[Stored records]
■ ■ ■ ■ ■ ■ ■

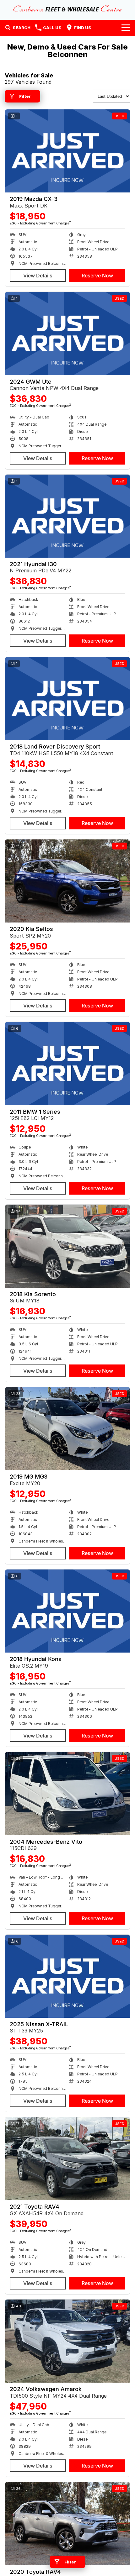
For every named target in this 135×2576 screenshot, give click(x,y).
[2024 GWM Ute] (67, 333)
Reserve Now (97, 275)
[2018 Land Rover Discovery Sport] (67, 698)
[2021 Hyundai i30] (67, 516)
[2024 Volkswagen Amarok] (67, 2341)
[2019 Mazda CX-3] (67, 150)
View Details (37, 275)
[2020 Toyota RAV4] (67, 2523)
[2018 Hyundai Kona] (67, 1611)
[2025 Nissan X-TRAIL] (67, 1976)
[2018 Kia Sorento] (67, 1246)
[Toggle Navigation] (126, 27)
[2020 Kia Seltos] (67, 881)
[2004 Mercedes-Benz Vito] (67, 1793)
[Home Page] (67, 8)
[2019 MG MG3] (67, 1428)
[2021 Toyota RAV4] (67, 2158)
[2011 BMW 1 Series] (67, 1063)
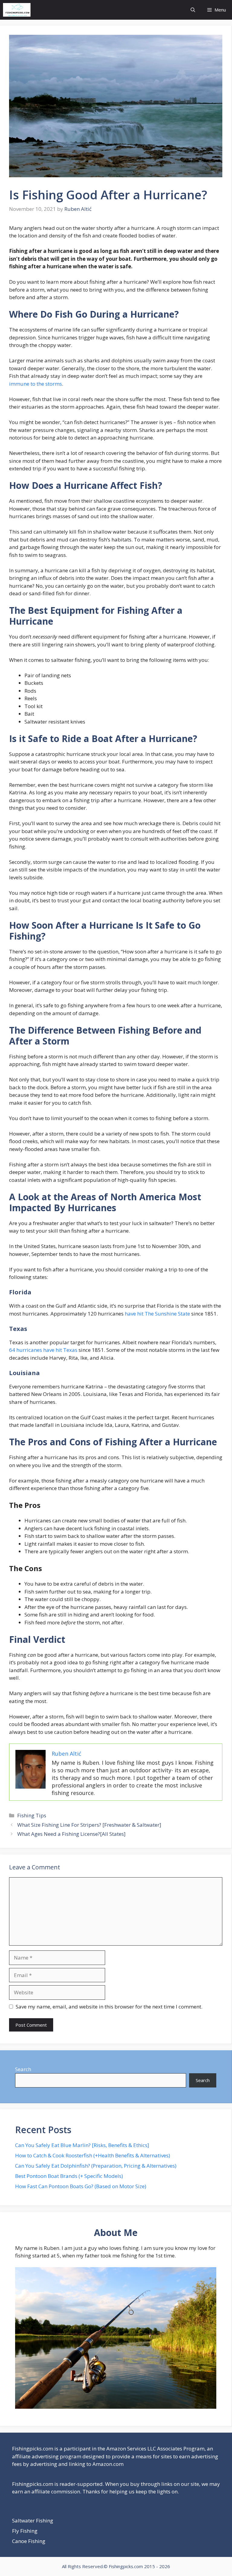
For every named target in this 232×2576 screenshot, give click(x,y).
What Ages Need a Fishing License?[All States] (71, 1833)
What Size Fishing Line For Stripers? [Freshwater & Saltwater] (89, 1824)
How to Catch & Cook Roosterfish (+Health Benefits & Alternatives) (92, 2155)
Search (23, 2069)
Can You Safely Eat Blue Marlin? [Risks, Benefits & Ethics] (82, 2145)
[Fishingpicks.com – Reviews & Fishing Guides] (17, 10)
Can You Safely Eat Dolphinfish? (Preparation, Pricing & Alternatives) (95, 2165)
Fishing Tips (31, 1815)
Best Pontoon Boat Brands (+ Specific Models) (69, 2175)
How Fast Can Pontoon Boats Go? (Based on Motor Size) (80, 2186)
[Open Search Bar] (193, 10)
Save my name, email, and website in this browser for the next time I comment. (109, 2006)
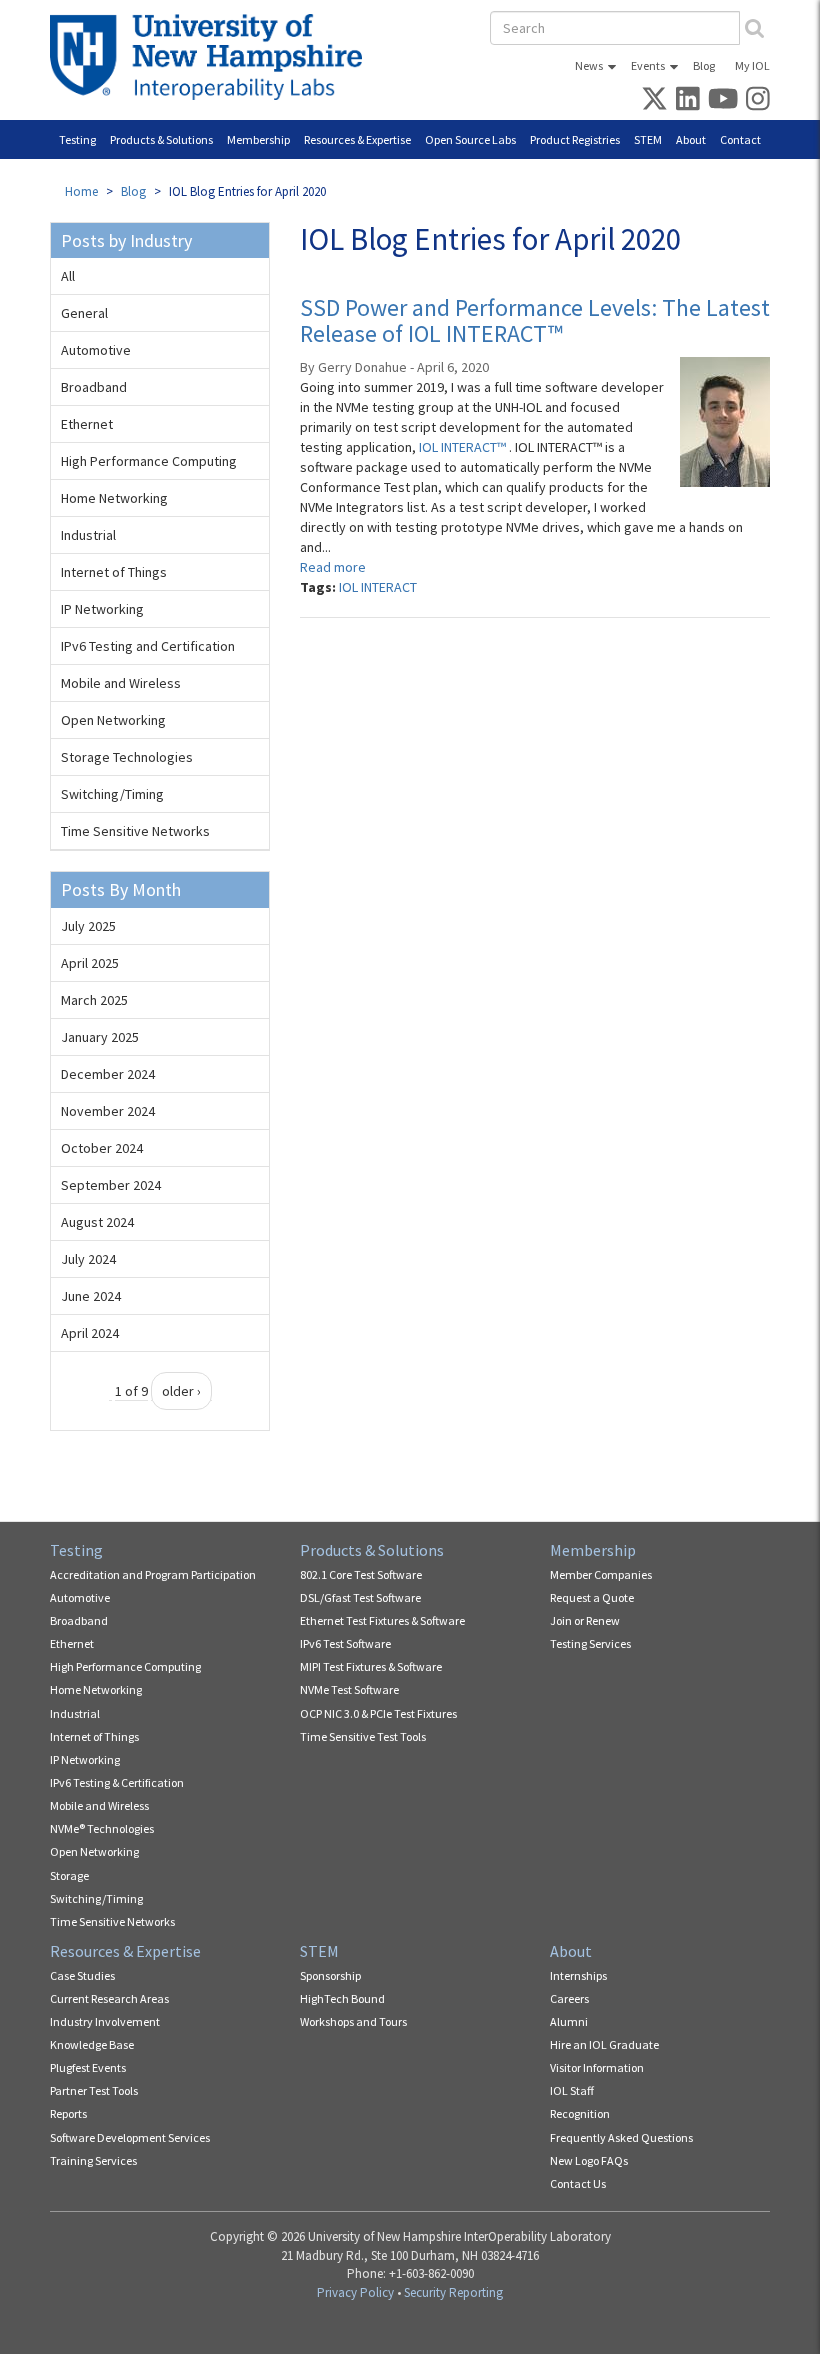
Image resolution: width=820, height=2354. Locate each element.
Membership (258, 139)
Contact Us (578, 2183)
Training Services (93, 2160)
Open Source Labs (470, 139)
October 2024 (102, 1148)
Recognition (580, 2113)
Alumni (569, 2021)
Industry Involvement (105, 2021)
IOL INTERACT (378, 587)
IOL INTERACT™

■ ■ ■ ■ ■ ■ ■

_Task description_
None of the lines before the one containing "Alumni (569, 2021)" belong in the answer; reproduce that line and all later lines of the records exactly.

_Output of the task_
Alumni (569, 2021)
Industry Involvement (105, 2021)
IOL INTERACT (378, 587)
IOL INTERACT™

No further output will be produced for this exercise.